Figure 2. DR promotes genome-wide splicing efficiency

a, Survival of AL and DR (eat-2(ad1116)) populations +/− sfa-1 RNAi collected for RNA-Seq. b, By day 15, AL significantly increases unannotated junction reads (*** p=0.0006) and intron retention (* p=0.0106) compared to day 3. c, No significant increase in unannotated junction reads or intron retention between day 3 and 15 DR-fed animals (p>0.05 in each case). By day 27, DR-fed worms have significantly increased unannotated junction reads (** p=0.0036) and intron retention (*** p= 0.0004) compared to day 3. d, Unannotated junction reads and intron reads in DR with sfa-1 RNAi (day 15 vs. 3, ** p=0.0065, ns p>0.05). Mean ± SEM, % of total reads shown, p values panels b-d: unpaired, two-tailed t-test after probit transformation.

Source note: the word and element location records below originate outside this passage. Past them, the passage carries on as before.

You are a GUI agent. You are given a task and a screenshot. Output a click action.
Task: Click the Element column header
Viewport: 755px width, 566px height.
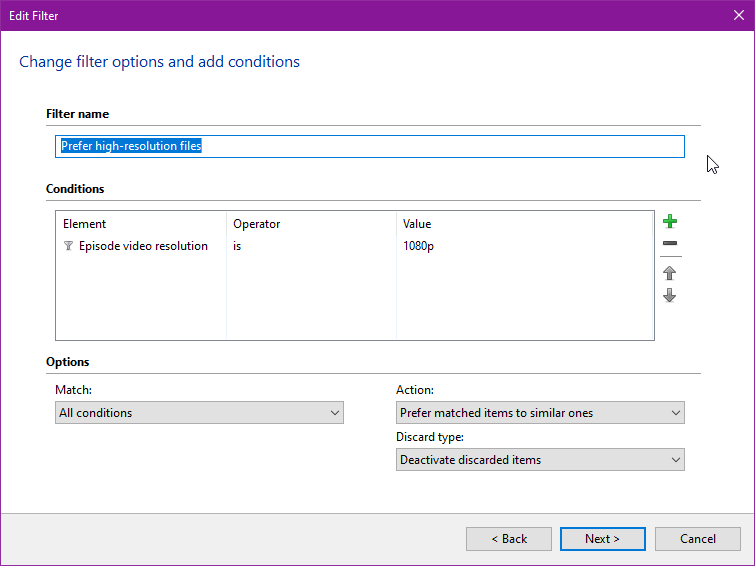click(85, 224)
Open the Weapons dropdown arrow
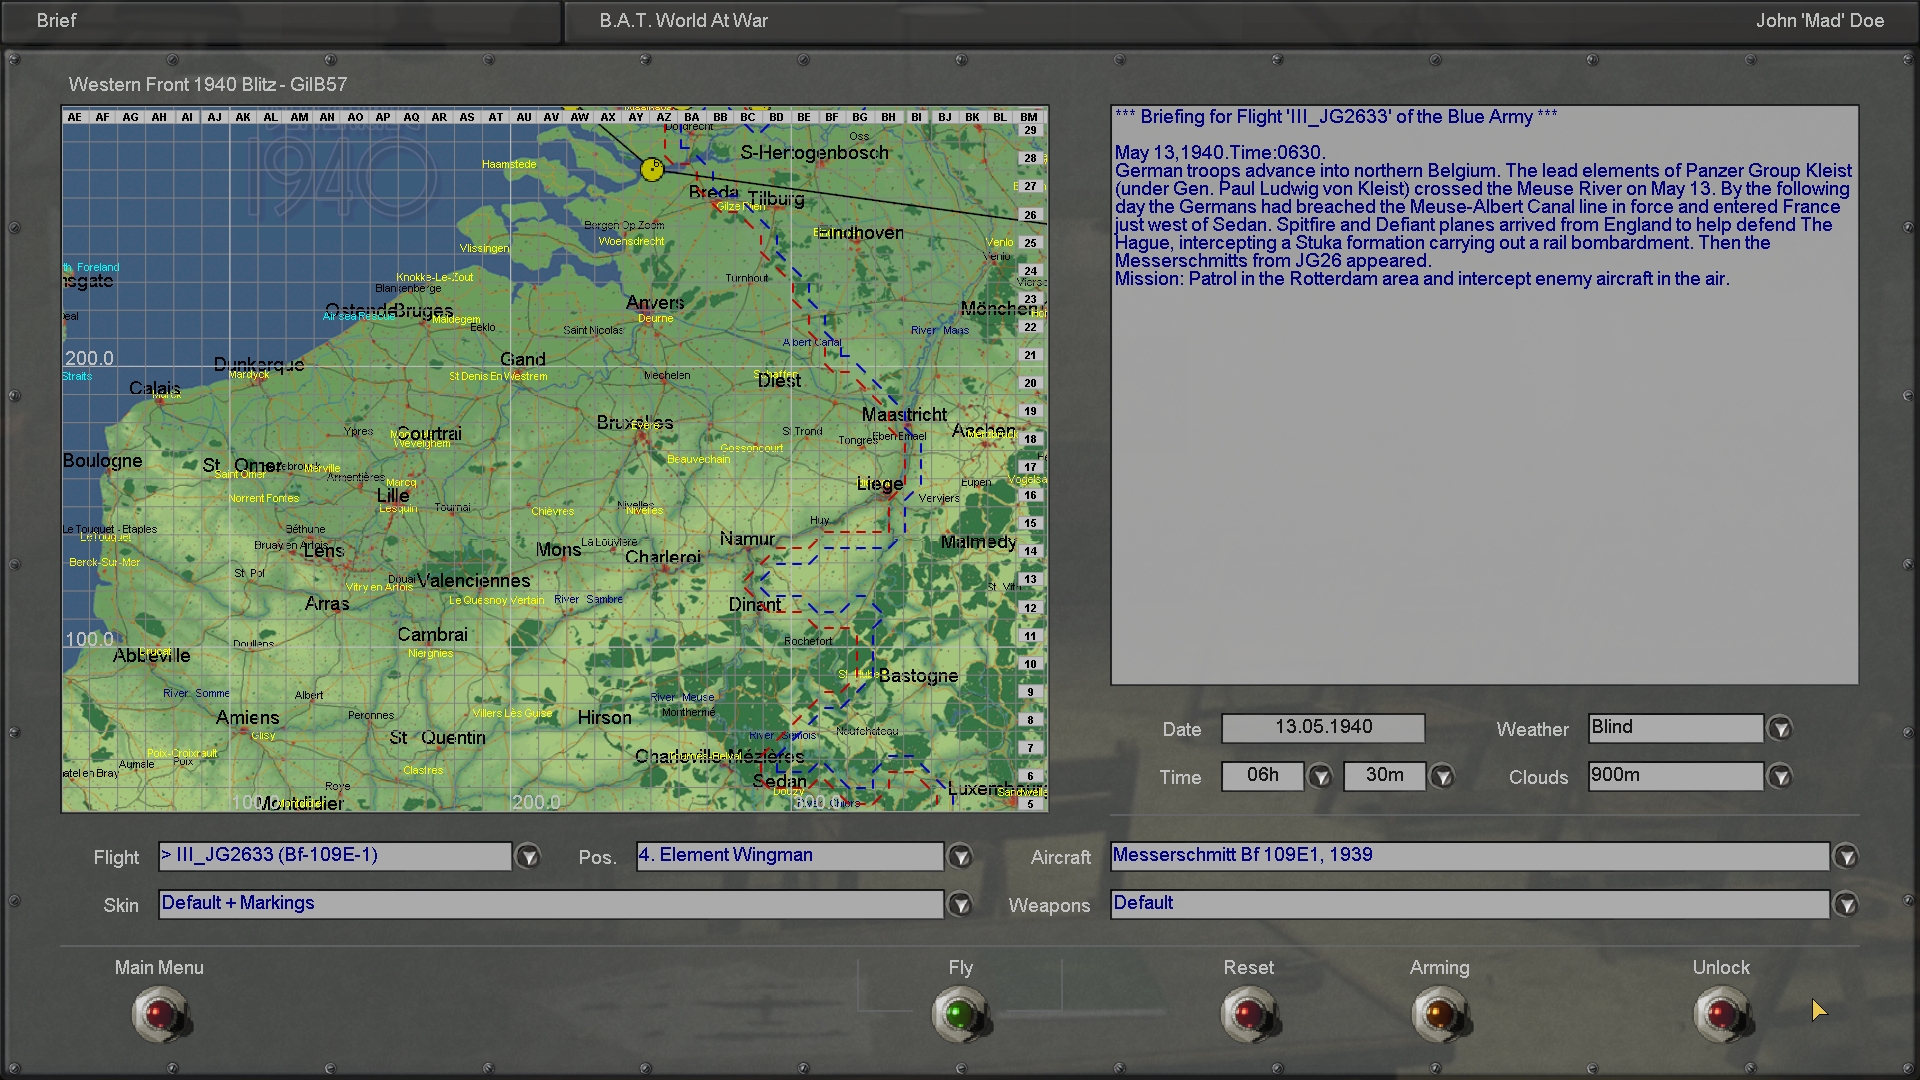The height and width of the screenshot is (1080, 1920). (1846, 905)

Figure 3. SFA-1 regulates metabolic effects of DR

a, Heatmap of KEGG analysis in WT AL, DR and DR+sfa-1 RNAi at day 15. b, Venn diagram representing intron inclusion events at day 15 in AL, DR and DR+sfa-1 RNAi (^#GO analysis in Supplementary Table 8). c, Maximal respiratory capacity (day 15 normalized to day 4, ** p<0.01, * p<0.05, unpaired, mean ± SEM, two-tailed t-test, n=100 animals/condition). d, Transcriptional induction of acs-2P::GFP in control and sfa-1 knockdown worms after 23 hours of fasting (representative image of 2 experiments shown).

Figure 4. SFA-1 promotes longevity

AL and DR-fed splicing reporter at day 8 in a, aak-2(ok524), b, daf-16(mu86), and c, (raga-1(ok386) mutant backgrounds. Images are representative of at least 2 independent experiments. d, Effect of sfa-1 RNAi on raga-1(ok386) mutant lifespan (p=0.6733 vs. WT+sfa-1 RNAi). e, Lifespan analysis of sfa-1 RNAi in long-lived rsks-1(ok1255) (p=0.0944 vs. WT+sfa-1 RNAi). f, Overexpression of SFA-1 affects WT lifespan (p<0.0001). g, Model for role of SFA-1 in DR and mTORC1 pathway longevity. p values: log-rank test, n=100 worms/condition.